## AIM OF THE TASK
Once the data has been read, print it back in full, exactly.

[Stored data]
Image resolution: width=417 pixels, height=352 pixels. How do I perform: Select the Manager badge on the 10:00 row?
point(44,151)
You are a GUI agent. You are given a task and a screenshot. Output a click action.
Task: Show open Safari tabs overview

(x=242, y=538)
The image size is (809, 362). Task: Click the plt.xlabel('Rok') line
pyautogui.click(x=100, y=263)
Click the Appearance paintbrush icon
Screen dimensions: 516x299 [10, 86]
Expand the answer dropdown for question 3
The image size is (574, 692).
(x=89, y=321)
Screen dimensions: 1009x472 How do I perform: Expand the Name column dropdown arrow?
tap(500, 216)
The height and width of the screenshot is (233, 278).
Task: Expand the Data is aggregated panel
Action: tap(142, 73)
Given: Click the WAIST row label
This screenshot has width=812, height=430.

## EXERCISE ANSWER
Image resolution: width=417 pixels, height=352 pixels. How do I perform: Select the Manager badge on the 10:00 row?
point(44,151)
You are a GUI agent. You are given a task and a screenshot. Output a click action.
Task: Show open Safari tabs overview

(x=242, y=538)
The image size is (809, 362). Task: Click the plt.xlabel('Rok') line
pyautogui.click(x=100, y=263)
Click the Appearance paintbrush icon
Screen dimensions: 516x299 [10, 86]
Expand the answer dropdown for question 3
The image size is (574, 692).
(x=89, y=321)
Screen dimensions: 1009x472 How do I perform: Expand the Name column dropdown arrow?
tap(500, 216)
The height and width of the screenshot is (233, 278).
Task: Expand the Data is aggregated panel
Action: tap(142, 73)
Given: Click the WAIST row label
This screenshot has width=812, height=430.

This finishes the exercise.